夏休みも終わり、9月に入ったある日、角のあるカブトムシがマットの上で動かなくなっていた。「まっちゃ」だ。二匹とも餌をあまり食べなくなって、ほとんど潜ったままだったので、もうそろそろかなと予測はしていたが、ついに「みどり」だけが残されることになった。「みどり」の無事を確認するためにマットを掘り起こすと、小さな白い粒がいくつか現れた。卵だ。急いで土をもとに戻す。
しかし残された「みどり」も、9月の中頃、エサ台の木の横で手足を縮めてじっとしていた。
孫は、「みどり」を庭の楓の木の根元に埋めた。
「みどり」と「まっちゃ」の残したもの
主のいなくなった飼育箱だが、あの白い粒が気になった。あれから2週間は経っているから、もう孵化していてもおかしくない。あのとき小さな幼虫らしきものもいたような気がする。
カブトムシは初齢から三齢まで脱皮して成長し、最後は蛹になって、成虫まで8ヶ月ぐらいかかる。
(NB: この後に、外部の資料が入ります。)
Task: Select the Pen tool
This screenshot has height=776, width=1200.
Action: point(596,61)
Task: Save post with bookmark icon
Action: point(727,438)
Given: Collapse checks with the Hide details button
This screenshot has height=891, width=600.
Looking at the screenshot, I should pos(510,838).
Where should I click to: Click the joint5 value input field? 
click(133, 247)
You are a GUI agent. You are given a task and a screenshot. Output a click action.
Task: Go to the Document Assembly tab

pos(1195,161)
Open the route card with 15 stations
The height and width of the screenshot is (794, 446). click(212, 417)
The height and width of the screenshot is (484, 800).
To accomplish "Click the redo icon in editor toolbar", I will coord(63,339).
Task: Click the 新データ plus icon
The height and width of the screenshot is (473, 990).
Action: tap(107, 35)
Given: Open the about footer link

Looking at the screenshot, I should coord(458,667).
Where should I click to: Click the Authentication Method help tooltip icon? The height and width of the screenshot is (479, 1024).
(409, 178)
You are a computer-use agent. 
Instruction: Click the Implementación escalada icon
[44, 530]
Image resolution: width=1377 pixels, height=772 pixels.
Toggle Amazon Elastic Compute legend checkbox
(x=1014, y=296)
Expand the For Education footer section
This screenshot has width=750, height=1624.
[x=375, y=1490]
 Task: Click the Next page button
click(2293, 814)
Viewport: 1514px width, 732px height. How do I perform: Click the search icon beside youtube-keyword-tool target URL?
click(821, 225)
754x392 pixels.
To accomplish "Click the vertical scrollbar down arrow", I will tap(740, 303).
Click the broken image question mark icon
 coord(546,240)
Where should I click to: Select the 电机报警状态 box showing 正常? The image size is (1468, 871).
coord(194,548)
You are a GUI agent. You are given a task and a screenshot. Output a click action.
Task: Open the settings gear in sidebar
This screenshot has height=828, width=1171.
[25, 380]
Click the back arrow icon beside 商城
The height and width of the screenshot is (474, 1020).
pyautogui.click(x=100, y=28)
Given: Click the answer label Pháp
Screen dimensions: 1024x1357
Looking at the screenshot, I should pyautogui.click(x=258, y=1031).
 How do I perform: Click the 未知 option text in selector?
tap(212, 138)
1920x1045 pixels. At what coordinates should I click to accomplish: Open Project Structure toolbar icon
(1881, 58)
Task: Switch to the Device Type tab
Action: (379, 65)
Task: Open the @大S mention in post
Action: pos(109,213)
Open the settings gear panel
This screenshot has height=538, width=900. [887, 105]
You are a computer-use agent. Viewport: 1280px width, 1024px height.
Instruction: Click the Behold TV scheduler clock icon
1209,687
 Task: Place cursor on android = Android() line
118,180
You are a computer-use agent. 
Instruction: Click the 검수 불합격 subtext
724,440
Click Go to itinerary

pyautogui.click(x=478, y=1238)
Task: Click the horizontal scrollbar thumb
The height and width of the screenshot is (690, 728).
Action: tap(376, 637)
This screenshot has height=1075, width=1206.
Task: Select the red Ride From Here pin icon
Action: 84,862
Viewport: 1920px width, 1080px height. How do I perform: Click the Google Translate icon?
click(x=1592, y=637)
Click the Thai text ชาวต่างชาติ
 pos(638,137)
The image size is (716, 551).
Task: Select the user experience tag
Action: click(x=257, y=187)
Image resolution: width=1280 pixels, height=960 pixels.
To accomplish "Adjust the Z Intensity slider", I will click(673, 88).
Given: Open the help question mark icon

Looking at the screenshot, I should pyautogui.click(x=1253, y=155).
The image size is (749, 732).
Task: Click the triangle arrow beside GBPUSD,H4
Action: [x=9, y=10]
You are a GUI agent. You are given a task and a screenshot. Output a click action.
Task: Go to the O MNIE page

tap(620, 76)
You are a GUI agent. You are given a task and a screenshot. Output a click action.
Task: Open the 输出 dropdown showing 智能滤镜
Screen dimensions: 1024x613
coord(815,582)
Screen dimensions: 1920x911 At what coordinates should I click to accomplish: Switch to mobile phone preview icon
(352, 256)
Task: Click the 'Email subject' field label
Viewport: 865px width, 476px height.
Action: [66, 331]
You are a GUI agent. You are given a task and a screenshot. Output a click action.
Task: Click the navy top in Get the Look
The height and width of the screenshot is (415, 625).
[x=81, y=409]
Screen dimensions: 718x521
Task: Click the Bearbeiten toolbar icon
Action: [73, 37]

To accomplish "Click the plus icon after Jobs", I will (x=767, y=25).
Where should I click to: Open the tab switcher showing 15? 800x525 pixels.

さて、この飼育箱には何匹ぐらいの幼虫がいるのだろうか。
休日の朝、孫と2人でコーナンに出かけ、幼虫飼育用10リットルのくぬぎマットを購入した。庭が日陰になる夕方まで待って、新聞紙を広げて飼育箱の中身を少しずつあけていった。
「いるいる!」
小さいのは1cmぐらい、大きいものは3cmはある。数えると20匹を超えた。土の上に出しても、すぐに中に潜り込んでしまう。全部並べて写真を撮ろうと思っていたが、すぐにあきらめた。
幼虫の飼育は、基本的には1ケースに1~2匹が適当だそうだが、20匹もいるのでとても無理。このサイズのケースだと、1ケース5匹ぐらいまではいけそうだが、すぐに手狭になるだろう。とりあえず、2ケースに前のマットと新しいマットを混ぜて入れて、霧吹きで湿らせ、幼虫を入れる。さらに上からマットをかぶせる。
空気抜きができる蓋をして、ベランダの日の当たらない場所に置く。あとは、マットが乾燥しないこと、コバエがつかないように注意すること、糞の処理とマットの交換・補充に気をつけること、などかな。
幼虫が大きくなったら、別のケースに移すことも考えなくてはいけない。
「みどり」と「まっちゃ」よ。来年の夏が楽しみだね。
孫姫くん、しっかり面倒見なさいよ。